Building a car the second time around is always easier than when you do it the first time. In this case, Rick Rock, owner of Low Life Hydraulics, proved this theory when he chose to rebuild his ’63 Impala convertible. Rick’s love for Lowriding stemmed from his early days as a kid growing up in the harsh climate of Inglewood, CA., where he saw too many of his close friends end up in jail or six feet underground. Rick did not want to end up in either of those circumstances, so he kept his nose clean and his hands dirty, choosing instead to stay inside the garage building cars rather than being outside causing trouble.

By 19, Rick started cruising Crenshaw Blvd. with his best friend, Snoop.
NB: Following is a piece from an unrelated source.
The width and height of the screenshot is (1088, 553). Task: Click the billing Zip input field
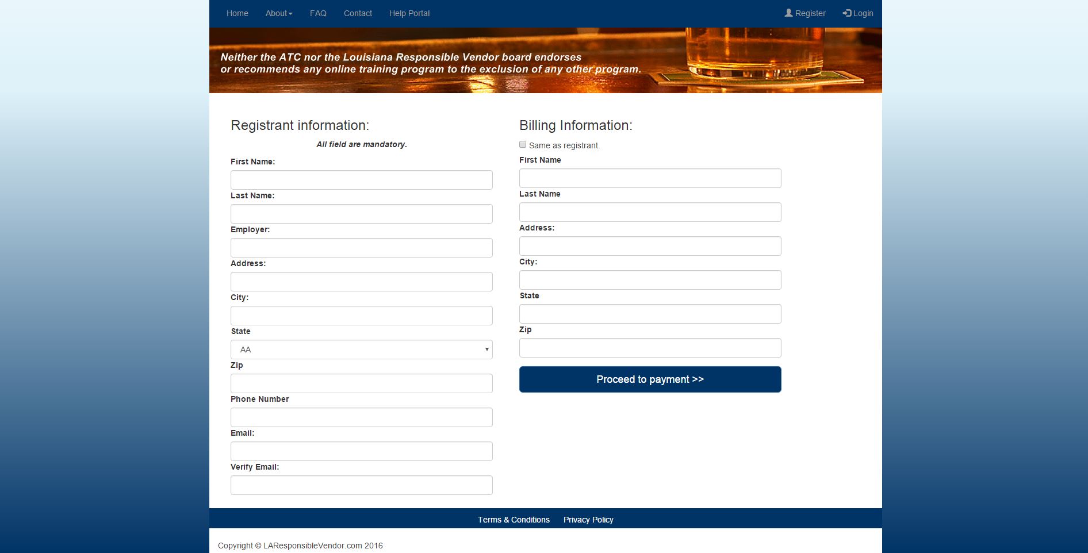pyautogui.click(x=650, y=348)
When he wasn’t showing his love for vehicles out in the streets, he was inside working on them, earning his stripes at Hi-Lo Hydraulics for a number of years until he knew it was time to open his own shop, Low Life Hydraulics, in Inglewood, CA. The work paid off and Rick’s extensive knowledge of auto building has lead him to a very successful career in Lowriding; a career he wanted to reignite by renovating his ’63 Impala.
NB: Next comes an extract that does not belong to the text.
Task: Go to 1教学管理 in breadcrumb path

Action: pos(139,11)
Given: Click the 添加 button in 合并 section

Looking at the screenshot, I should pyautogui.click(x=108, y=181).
Rick always wanted a clean car that not only showcased his workmanship, but was also fully functional in the streets. The first time he built this ’63, it took a few years to complete, but proved to be well worth the effort, as it was featured in LRM back in 2003. Rick attended many car shows and rode the ’63 until he became bored with it. He decided it was time to rebuild the entire car, and in 2008 he did just that, vowing to completely tear down the ’63 Impala and get it ready for the shows and streets once again.
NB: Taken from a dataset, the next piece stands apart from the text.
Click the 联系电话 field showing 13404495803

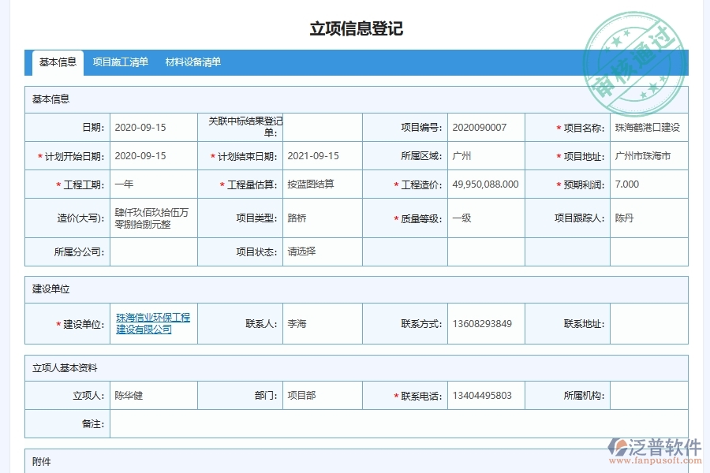pos(484,395)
The car’s engine was replaced with a rebuilt 2000 Chevy engine, and was accented with plenty of chrome and aftermarket parts. Juan Luna, at Lowlife Hydraulics, took the engine apart and added a polished carburetor, chrome flex fix hoses, billet valve covers, a chrome water pump and accessories. The body of the car was in bad condition when it was first purchased, so Rick had George from Low Life Hydraulics reworked the entire car by replacing the floors, hood, and doors. After the car’s body was ready for paint, George painted it dark blue. The second time around, it was repainted the same color, but was then delivered to Curly from Curly’s Pin Stripping in Inglewood, to add custom pearl graphics on the entire car in the attempt of making it look like a Van Gogh painting. When your car is designed to become a masterpiece, why not really make it a masterpiece! John Harris put the finishing touch to the trunk of the car by airbrushing a mural of Jessica Alba and Eva Mendes over the Showtime Car Club logo. After the body was finished, the car was then taken to Efren at Riding Dirty in Hawthorne, CA. At the shop, Efren installed a new vinyl top and reupholstered the interior to achieve its OG look with baby blue cloth and vinyl. While the majority of the work is outstanding, the hydraulic setup is what makes Rick’s Impala stand out from the rest. Rick and Javier Casillas installed two Rockman Pumps, with a chromereservoir and OG square dumps with over 30 feet of custom bend tubing. As if that wasn’t enough, Rick sent the entire setup to get engraved and then re-chromed it again to give it an award-winning shine. The trunk was also redone with custom fiberglass housing for the sound system and custom graphics by Curly.